** Document section **
The Beauty Myth, first published in 1991, is an excellent book by Naomi Wolf that looks at the concept of outer appearance as a demand as well as a standard of passing judgment upon women in the developed world. Subtitled How Images of Beauty Are Used Against Women, the book is carefully thought out and supported by extensive investigations.
In 2002, the book was published again to include a new introductory note by the same author. The Book provides explanations on the role of the beauty myth in the spheres of employment, traditions, religious affiliation, and in sex and sexual relations. Wolf also examines the hostile behaviors that exist between women and men and between women themselves, which comes in the way of eating disorders and cosmetic surgery.
Wolf categorically asserts that to concede to the beauty myth problem can assist in advancing it with more devastating results instead of alleviating the situation. In the last chapter, Wolf plainly states practical suggestions on how to get rid of the societal machinery that insists on upholding standards of physical beauty among women. She argues that beauty myth exists to induce the society to regard women’s look above everything they may have.
The Beauty Myth looks at the scope to which attractiveness has influenced females search for equality and how the same scenario occurs in our own lives as well as in the larger society. The concern that Wolf raises about the issue is personal, since it is applicable to any female, and it is backed by historical data and the necessary statistics to illustrate her views. In this publication, the author’s thesis statement draws a relationship that exists between female liberation and female physical appearance. She writes:
“The more legal and material hindrances women have broken through, the more strictly and heavily and cruelly images of female beauty have come to weigh upon us. During the past decade, women breached the power structure; meanwhile, eating disorders rose exponentially and cosmetic surgery became the fastest-growing medical specialty.
Recent research consistently shows that inside the majority of the attractive, successful working women, there is a dark vein of self-hatred, physical obsessions, terror of aging, and dread of lost control (Wolf, 2002, p.10)”

** Given data **
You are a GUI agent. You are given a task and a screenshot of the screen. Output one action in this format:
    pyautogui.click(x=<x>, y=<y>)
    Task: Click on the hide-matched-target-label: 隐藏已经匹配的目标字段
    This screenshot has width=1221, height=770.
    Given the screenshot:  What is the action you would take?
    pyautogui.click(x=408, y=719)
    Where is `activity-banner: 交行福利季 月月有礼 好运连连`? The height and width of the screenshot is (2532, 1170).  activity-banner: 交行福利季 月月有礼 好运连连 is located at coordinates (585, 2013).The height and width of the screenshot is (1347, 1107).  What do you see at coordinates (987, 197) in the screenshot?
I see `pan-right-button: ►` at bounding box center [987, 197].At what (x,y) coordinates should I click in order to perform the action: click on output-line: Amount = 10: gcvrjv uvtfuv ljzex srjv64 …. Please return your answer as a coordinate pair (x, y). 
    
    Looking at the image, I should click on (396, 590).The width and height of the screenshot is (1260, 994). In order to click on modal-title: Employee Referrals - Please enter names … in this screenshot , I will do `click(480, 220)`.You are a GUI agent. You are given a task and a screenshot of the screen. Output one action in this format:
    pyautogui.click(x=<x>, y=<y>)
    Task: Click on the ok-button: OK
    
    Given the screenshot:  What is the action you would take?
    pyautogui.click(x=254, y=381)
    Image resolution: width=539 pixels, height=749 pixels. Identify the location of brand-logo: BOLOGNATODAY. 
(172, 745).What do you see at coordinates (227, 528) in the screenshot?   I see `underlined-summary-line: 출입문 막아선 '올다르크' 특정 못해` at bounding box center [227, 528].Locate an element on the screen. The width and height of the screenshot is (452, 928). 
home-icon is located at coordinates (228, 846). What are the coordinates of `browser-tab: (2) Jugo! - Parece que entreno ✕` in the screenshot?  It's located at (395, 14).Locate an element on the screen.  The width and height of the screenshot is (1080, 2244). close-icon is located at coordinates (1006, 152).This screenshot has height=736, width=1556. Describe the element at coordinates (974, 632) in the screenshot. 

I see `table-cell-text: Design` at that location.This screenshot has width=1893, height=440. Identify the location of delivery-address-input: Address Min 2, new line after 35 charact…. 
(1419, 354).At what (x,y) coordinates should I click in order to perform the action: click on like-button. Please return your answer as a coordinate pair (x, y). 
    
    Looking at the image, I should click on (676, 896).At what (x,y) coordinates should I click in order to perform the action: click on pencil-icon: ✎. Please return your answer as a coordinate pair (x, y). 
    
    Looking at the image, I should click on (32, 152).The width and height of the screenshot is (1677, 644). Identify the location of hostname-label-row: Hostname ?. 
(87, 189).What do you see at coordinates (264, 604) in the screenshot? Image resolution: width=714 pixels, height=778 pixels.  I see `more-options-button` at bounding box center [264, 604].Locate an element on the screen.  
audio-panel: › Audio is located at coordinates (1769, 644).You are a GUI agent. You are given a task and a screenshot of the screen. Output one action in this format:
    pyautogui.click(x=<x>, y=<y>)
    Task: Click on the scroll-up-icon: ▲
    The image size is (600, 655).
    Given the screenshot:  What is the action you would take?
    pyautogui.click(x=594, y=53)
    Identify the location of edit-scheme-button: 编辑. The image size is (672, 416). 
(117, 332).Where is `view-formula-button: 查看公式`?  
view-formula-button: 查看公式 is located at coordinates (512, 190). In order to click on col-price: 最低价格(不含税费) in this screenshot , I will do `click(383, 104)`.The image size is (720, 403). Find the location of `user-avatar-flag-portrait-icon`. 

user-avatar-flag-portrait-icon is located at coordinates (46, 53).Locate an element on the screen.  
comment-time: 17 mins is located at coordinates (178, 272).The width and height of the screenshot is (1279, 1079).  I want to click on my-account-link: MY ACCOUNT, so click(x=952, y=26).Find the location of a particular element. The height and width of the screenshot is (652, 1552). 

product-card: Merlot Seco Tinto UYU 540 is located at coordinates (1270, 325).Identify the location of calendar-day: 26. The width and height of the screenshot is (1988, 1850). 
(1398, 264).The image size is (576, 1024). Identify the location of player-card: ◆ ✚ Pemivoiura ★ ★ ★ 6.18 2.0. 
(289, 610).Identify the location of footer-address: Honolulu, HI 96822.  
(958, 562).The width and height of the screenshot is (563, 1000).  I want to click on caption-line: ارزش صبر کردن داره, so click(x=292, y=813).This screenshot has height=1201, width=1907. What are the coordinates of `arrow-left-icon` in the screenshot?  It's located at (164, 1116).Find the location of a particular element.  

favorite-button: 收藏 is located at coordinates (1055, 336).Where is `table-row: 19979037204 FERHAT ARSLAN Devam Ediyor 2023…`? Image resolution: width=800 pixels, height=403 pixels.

** Prompt **
According to the book review of The Beauty Myth, in what year was the book published again with a new introductory note?

** Solution **
2002